The Real Mystery Is How I Got A Hold Of It

So, over the weekend, I scoured my bookshelves for a book on food and a book by a Native American author to fill out my Winter 2021 Reading Challenge form. I thought I might have a Native American poet (another one, I mean, since I read Linda Hogan’s Savings right before the challenge began) or maybe a collection of Native American folklore like Raven Steals the Light written by a Native American. At the very least, I know I have a contemporary history of the Spanish conquest called The Broken Spears (which I bought in 2008 that I could count.

But I came up empty.

Well, not exactly: I found a complete idiot or dummy’s guide to healing foods, which I promptly lost again after I set it aside. I also found a lot of good books I want to read when the reading challenge is over, including Larry McMurtry’s The Last Picture Show and Hud, the latter being the movie tie-in for Horseman, Pass By (I just read McMurtry’s Books: A Memoir for the reading challenge, as you might recall).

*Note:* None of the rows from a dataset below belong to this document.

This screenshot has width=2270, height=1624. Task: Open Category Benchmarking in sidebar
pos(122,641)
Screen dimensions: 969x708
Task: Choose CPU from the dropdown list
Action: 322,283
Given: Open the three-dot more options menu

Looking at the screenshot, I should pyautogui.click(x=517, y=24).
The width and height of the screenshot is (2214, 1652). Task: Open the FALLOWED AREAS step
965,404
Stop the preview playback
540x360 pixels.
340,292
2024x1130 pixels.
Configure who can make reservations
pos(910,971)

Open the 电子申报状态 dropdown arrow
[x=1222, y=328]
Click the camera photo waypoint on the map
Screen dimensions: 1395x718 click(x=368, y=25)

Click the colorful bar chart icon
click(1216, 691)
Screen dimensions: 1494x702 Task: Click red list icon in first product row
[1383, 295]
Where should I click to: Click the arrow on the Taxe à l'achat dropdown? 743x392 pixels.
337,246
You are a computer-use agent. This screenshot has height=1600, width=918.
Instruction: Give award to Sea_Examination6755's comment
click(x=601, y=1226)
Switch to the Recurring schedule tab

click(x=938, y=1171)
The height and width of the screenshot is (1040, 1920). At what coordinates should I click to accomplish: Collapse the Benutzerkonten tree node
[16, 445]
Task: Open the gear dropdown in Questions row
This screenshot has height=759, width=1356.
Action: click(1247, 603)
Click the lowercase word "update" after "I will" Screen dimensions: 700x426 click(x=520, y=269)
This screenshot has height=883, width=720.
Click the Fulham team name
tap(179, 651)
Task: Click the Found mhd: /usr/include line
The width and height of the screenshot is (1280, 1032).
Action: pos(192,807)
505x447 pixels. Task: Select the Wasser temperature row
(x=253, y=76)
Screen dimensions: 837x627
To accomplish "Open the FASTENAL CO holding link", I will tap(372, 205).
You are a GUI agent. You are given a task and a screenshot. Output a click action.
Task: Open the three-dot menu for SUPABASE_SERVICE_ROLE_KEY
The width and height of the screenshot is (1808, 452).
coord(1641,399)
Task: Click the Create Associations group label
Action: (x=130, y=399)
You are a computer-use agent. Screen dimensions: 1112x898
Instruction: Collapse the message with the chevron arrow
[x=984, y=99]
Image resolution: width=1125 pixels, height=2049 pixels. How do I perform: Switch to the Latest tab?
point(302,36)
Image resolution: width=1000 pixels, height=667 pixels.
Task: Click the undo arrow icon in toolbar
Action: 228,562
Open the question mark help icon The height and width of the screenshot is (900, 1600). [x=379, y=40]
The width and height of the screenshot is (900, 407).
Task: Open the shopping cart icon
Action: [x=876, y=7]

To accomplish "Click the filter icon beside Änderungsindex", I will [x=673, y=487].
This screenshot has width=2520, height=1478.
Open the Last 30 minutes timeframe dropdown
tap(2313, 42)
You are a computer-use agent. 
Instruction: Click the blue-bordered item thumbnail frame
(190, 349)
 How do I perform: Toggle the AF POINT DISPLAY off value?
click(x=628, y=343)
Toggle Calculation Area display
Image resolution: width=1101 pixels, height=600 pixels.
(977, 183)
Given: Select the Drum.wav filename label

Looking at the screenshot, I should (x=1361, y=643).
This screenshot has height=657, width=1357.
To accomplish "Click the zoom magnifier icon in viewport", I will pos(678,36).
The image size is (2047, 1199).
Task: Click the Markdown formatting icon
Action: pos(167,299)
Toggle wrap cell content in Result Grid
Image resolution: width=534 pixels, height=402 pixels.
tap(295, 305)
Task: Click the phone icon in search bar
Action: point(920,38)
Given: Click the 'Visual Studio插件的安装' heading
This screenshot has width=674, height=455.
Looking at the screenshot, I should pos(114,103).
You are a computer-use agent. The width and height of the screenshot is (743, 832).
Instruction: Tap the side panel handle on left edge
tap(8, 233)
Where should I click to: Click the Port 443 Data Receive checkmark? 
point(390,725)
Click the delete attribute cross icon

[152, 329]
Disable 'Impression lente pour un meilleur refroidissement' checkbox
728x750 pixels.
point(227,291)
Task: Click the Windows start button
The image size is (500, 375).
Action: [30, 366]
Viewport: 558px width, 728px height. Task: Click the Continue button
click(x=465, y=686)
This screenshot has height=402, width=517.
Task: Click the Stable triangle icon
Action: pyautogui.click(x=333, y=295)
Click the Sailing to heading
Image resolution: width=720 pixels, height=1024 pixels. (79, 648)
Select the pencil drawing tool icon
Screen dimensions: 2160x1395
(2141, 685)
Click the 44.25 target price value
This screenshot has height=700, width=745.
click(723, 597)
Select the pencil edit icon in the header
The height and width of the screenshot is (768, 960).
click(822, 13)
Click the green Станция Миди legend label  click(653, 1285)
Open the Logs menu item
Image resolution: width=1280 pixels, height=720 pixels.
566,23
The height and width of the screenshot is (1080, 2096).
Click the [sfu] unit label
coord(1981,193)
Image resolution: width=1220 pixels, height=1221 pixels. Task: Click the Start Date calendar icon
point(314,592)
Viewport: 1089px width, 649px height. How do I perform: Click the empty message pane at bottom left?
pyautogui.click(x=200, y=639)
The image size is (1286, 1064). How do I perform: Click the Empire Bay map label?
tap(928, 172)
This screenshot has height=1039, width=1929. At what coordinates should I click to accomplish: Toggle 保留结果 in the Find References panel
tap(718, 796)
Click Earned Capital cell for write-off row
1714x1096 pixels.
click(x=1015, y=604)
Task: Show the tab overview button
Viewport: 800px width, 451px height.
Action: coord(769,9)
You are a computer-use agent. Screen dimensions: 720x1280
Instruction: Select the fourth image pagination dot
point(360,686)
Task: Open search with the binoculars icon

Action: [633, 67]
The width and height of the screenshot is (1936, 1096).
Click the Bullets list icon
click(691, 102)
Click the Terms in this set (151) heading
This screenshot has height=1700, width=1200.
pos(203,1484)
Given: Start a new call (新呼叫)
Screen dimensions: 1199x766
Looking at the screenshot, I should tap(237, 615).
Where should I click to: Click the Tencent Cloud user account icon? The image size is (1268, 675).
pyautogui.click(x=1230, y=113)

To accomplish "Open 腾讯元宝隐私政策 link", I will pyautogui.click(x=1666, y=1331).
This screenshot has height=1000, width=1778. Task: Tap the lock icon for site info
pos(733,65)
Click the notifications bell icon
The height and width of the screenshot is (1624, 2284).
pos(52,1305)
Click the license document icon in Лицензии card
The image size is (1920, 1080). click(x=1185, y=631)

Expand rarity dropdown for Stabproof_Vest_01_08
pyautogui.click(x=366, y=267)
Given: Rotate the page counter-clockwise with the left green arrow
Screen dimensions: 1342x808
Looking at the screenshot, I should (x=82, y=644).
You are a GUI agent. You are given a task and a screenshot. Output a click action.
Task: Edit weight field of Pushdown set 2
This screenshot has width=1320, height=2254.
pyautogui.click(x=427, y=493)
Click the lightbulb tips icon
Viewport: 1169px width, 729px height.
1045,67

But I did find an independent copy of Agatha Christie’s The Caribbean Mystery, which I read last year in the omnibus edition of Five Miss Marple Mysteries. As I started to enter it into my book database because I can safely put it on my Read bookshelves (and if I didn’t do it now, gentle reader, I would likely have forgotten that I read it the next time I encountered it on my To-Read shelves). When I opened the cover of the cheap book club edition, I saw a previous price stapled to the front cover.

40p? That’s English pricing right there.

Sure enough: This particular edition is from the Crime Club, a London book club, and this particular volume was in the Kensington and Chelsea Public Libraries for a while before being remaindered and sold, perhaps for sixty pence.

You know, I’ve gotten books that started out in England before (see Five Themes of Today). I’m always amazed when they end up in my library here in the southwest corner of Missouri. Perhaps, sometimes, the books could tell better stories of their journeys than the stories in their covers.